An Interview with LeAnne Howe

‘A story is active and a story changes the world.  A story is changing the world as I write this.’

An Interview with LeAnne Howe

LeAnne Howe is an enrolled citizen of the Choctaw Nation of Oklahoma, scholar, and writer of fiction, poetry, creative non-fiction and plays. She is the Eidson Distinguished Professor of American Literature in the English Department at the University of Georgia, Athens and former Fulbright Scholar.

Her first novel Shell Shaker (Aunt Lute Books, 2001) received an American Book Award in 2002 from the Before Columbus Foundation. Evidence of Red (Salt Publishing, 2005) won the Oklahoma Book Award for poetry in 2006, and the 2006 Wordcraft Circle Award. Her latest two books Choctalking on Other Realities (Aunt Lute Books), a memoir, and Seeing Red Pixeled Skins, American Indians and Film (Michigan State University Press), a co-edited anthology of film reviews, were both published in 2013. In August this year, her latest play Sideshow Freaks and Circus Injuns will premier in Toronto, Canada. 

LeAnne met Rebecca Macklin in Mystic Lake, Minnesota at the Native American Literature Symposium (NALS). This conversation took place over email in the weeks following.

Rebecca Macklin  Thinking about your journey as a writer, what led you into your writing path? And which authors have been influential to you?

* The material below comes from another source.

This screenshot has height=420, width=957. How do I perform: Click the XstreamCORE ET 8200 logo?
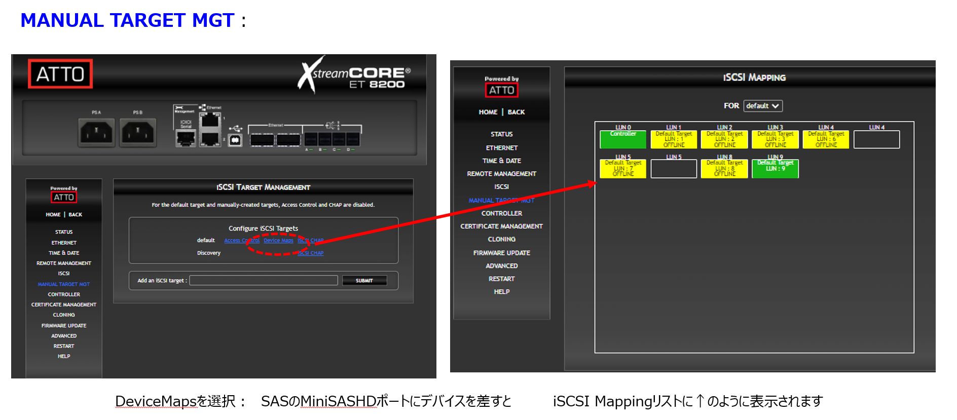354,77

LeAnne Howe My grandmother was a storyteller, so I grew up hearing stories, learning natural rhythms that must occur in stories, well told. I applied that to my own work when I started writing.   

Vine Deloria in particular was a great influence to me.  He was an intellectual and a writer that was, at times polemic, but he asked important questions of non-Indians.   By reading Vine’s work, Custer Died For Your Sins, American Indian Policy in the Twentieth Century, God Is Red, especially these early works, I learned about my own questions that I wanted to ask in my work.  He also gave me courage to perform and write.

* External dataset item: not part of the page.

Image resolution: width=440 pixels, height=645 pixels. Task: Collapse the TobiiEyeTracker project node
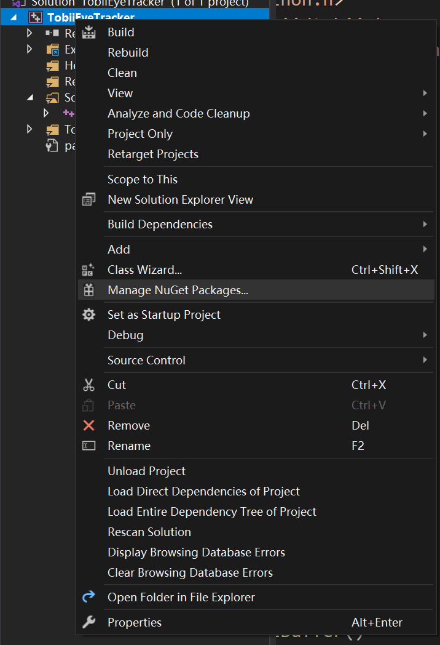pos(14,18)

RM  As a writer that works with so many forms, how do your scholarship and your ‘creative’ writing - fiction, poetry, scriptwriting - influence each other and intersect? 

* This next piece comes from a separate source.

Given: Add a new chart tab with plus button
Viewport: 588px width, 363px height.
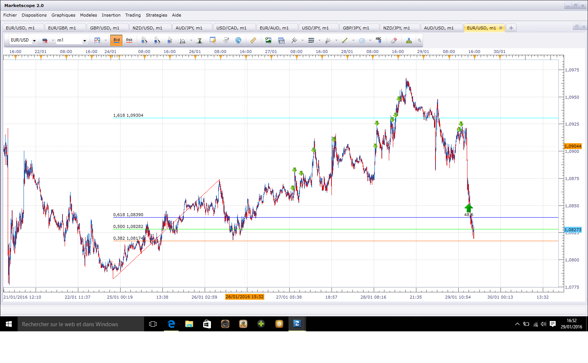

LH My creative interests, these days, drive my scholarship.  For example, I’ve been writing about the Nanih Waiya, the Choctaw’s Mother Mound for the last twenty years.  For thousands of years, Choctaws were mound builders.  Six years ago, a group of performance artists myself included, received a Social Sciences and Humanities Research Council grant, to study mounds throughout the Western Hemisphere.  We visited and researched eighteen mound sites and that research material will be performed in our new play, Sideshow Freaks and Circus Injuns.  So what began as a story in my novel and short stories, grew into a large research project and now a new play, co-written by myself and Monique Mojica, with many co-creators from Southeastern tribes in the US.  It’s a large cast.

RM Do you see yourself as responding to a Native American literary tradition - either in terms of tribal storytelling traditions, or to what has been called the Native American Renaissance? 

LH I don’t worry about labels, or how academics want to situate our work as Native/ Indigenous writers.  I write what interests me at the time.  I have a new book of poetry, I’ve just finished on Mary Todd Lincoln and a Dakota Indian called Savage Conversations.  I really don’t worry about labels.  Writers worry about syntax, voice, setting or landscape, plot, and the arch of the story.  We worry about craft, the art of the writing.

RM When we met at NALS, one of the main things I took away is how inherently intertwined scholarship and activism are in this community. Academia needs to have practical and tangible relevance for indigenous communities – and this is something you deal with in your novel Shell Shaker, through Auda’s work as a historian. How do you see the relationship between academia and activism?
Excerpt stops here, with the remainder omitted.